Women’s health and inclusion takeaways

WiLD Norway’s “red thread” is that representation affects evidence, and evidence affects who benefits. This event made that link tangible: Gender-specific and life-stage-specific evidence must be standard. Available data suggest modest sex differences in weight loss magnitude and side-effect profiles, but trials have rarely been designed or powered to examine sex-specific cardiovascular or long-term outcomes, despite the widespread knowledge of different presentations for men and women when it comes to cardiometabolic, cardiovascular, and systemic inflammatory diseases. We need trial design, reporting and real-world evidence that take gender and hormonal status/life stage into account, to make sure women, especially in midlife, are not treated as the “averages”. While many patients have been studied and there could be interesting areas to focally disaggregate for women or study women distinctly, this has not yet been widely investigated. However, we know that studies in men have reported improvements in erectile function. Future trials should routinely stratify by sex, menopausal status, hormone therapy use, and reproductive history, variables that are rarely analyzed but are biologically relevant.

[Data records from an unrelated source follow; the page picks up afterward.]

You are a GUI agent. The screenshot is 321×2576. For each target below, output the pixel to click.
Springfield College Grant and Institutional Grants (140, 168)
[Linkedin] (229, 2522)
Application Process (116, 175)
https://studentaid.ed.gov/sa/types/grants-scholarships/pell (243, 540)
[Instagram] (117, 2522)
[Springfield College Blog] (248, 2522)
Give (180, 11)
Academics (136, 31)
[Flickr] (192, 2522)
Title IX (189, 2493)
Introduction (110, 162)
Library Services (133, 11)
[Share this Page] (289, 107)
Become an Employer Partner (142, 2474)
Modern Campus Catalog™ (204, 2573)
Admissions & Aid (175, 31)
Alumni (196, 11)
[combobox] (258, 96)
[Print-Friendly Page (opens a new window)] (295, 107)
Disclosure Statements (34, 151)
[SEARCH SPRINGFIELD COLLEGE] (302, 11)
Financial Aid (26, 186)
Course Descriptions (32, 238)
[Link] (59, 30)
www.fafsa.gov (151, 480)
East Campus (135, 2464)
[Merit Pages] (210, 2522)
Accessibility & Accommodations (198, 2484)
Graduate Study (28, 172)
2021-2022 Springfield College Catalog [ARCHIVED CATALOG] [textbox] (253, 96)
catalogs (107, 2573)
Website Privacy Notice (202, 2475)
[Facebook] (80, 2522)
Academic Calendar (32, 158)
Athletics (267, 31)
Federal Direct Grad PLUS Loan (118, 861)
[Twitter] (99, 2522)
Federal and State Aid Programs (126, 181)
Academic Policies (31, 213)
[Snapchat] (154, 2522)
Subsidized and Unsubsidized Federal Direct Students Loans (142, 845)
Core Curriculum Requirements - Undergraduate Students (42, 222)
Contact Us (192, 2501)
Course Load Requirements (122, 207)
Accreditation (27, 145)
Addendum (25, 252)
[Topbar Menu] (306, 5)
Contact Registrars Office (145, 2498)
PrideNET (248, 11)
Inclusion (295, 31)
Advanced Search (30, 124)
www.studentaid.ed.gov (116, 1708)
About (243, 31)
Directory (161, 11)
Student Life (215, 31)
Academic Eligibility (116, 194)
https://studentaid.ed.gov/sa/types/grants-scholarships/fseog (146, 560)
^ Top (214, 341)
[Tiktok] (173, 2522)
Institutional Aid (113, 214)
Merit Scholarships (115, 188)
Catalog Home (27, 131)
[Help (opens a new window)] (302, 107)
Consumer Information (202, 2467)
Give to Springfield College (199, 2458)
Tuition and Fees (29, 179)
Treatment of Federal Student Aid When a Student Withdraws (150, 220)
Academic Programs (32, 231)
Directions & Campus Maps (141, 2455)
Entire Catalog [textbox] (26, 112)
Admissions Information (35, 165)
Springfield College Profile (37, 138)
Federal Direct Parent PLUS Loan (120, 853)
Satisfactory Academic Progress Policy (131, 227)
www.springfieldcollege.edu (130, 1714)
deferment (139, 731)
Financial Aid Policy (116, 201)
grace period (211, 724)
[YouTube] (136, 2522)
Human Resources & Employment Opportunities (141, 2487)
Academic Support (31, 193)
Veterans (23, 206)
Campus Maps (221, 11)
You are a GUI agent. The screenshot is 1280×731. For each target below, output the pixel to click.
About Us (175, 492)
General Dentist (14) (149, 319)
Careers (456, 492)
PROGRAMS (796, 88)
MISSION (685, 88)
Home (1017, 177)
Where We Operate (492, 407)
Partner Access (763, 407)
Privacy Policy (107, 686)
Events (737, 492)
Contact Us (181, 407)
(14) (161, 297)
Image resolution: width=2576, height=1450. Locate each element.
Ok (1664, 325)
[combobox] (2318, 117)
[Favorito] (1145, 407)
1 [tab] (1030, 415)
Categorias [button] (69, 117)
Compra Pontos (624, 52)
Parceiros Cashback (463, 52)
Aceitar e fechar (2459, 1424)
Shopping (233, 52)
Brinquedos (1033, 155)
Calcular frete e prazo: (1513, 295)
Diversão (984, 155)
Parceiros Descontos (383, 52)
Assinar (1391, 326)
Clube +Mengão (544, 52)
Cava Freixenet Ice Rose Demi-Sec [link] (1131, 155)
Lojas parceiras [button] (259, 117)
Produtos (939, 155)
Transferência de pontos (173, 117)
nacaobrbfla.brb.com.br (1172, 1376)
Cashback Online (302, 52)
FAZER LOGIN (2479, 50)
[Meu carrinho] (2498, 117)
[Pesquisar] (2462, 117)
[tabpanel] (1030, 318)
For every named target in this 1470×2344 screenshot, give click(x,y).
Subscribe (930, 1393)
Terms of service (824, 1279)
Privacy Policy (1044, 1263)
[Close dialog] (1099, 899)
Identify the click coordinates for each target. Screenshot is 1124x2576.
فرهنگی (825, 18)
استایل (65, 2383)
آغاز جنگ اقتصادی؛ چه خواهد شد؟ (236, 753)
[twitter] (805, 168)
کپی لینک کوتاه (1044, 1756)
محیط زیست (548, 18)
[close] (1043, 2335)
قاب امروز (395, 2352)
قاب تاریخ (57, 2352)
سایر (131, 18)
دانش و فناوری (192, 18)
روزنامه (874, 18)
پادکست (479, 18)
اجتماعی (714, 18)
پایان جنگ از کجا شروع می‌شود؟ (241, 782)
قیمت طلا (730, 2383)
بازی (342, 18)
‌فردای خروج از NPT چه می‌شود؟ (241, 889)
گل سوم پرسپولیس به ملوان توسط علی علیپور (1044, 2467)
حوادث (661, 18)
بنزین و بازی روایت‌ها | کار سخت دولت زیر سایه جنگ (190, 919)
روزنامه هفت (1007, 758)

Treatment persistence is a challenge in most therapies, but it is not evenly distributed. Real-world data suggest that a substantial proportion of patients discontinue therapy within the first year. Adherence is affected by several practical and behavioral factors such as high out-of-pocket costs, side effects that some find difficult to tolerate, discontinuation once a target weight is reached and, for some, a reduced sense of “food reward.” When access depends on ability to pay, or on whether patients have structured follow-up and support or not, these factors can widen existing health inequities.

At the same time, the period of weight loss represents a critical window for long-term health. Professor Holst’s most practical message was clear: use the treatment phase to establish sustainable habits by improving diet quality, building routines and increasing physical activity, because lasting outcomes require more than medication alone.

Even though long-term pharmacotherapy combined with intensive behavioral support is emphasized in international guidance, medication alone will not solve obesity at a population level either. Thar will require equity and policy choices to shape impact, and place responsibility on systems to ensure fair access, strengthen follow-up and to keep prevention at the core.

Next move for the GLP-1 field?

The GLP-1 field is moving fast. WiLD Norway’s contribution is the same as for all of life science and leadership: to keep asking the questions that ensure progress is inclusive:

  • Who is represented in studies?

  • Whose outcomes are measured?

  • Who gets access?

  • And who sits at the tables where research priorities, clinical guidelines, and innovation investments are decided?

Thank you to Professor Jens Juul Holst, The Life Science Cluster, University of Oslo, and to everyone who participated with thoughtful questions and perspectives.